The Institute for Supply Management released its May Manufacturing PMI report on June 1, showing the headline index at 54 percent, up 1.3 points from April and the highest reading since May 2022. The factory sector expanded for a second straight month, and the broader economy has now grown for 19 months in a row.
For self-employed suppliers, machine shops, and contract makers who sell into factory supply chains, the print signals firmer demand heading into summer. New orders are rising while factories stay slow to hire, which is exactly the mix that pushes manufacturers toward outside contractors and small specialty shops.
What The May PMI Actually Shows
The Manufacturing PMI registered 54 percent, up from April’s 52.7 percent and just shy of the 55.9 percent peak set in May 2022. The New Orders Index jumped to 56.8 percent, a 2.7 point gain that marked the fifth consecutive month of expanding demand after four months of contraction.
Four of the six largest manufacturing industries reported higher new orders, including Computer and Electronic Products, Chemical Products, Transportation Equipment, and Machinery. ISM also noted a 1.6 to 1 ratio of positive to negative comments from purchasing managers, a sign that demand sentiment improved across the panel.
Why This Matters For Self-Employed Suppliers
The Employment Index told a different story, rising 2.2 points to 48.6 percent but staying in contraction for a 32nd straight month. Factories are fielding more orders without adding payroll, and that gap is where independent fabricators, toolmakers, and specialty subcontractors tend to win work.
When order books fill faster than hiring can keep up, manufacturers lean on flexible outside capacity to avoid missing delivery windows. Solo operators who can take overflow runs, short lead-time jobs, or niche components are positioned to capture that spillover this quarter.
What Self-Employed Suppliers Should Do Next
Reach out to existing factory clients now and confirm their second-half order pipeline, since the orders surge often shows up as rush requests before it appears in steady contracts. Make your capacity and lead times clear in writing so a buyer under deadline pressure can route a job to you without a long negotiation.

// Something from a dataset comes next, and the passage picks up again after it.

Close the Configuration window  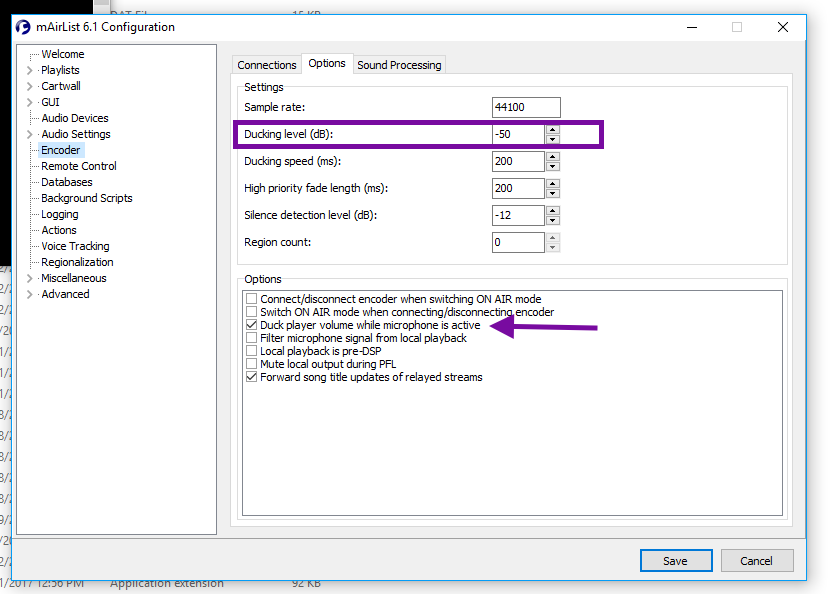(x=783, y=27)
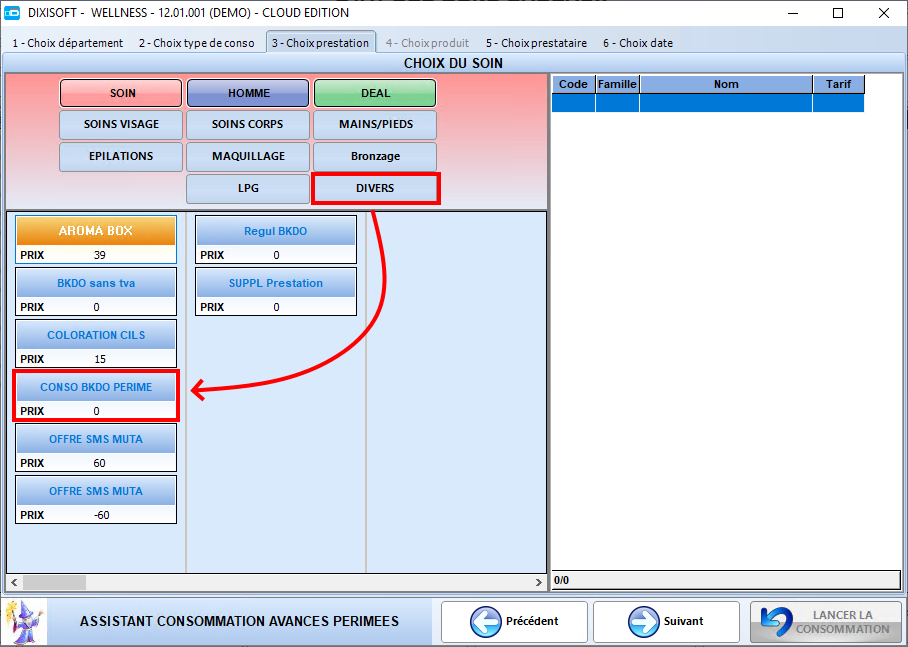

Review input costs before quoting new work, because strong chemical and machinery demand can tighten material availability and pricing. Lock in supplier quotes where you can, and build a small buffer into bids so a mid-job cost jump does not erase your margin.
What To Watch Next
The next signal is the ADP National Employment Report on June 3, followed by the June ISM reading on July 1, which will show whether the new-orders momentum holds or fades. A softer companion gauge is small business sentiment, and the NFIB Optimism Index has stayed below its long-run average for five straight months.
Watch the Employment Index closely, because a move back above 50 would suggest factories are finally hiring again and may pull work back in-house. Until that happens, the contracting employment and rising orders pattern keeps the door open for independent suppliers.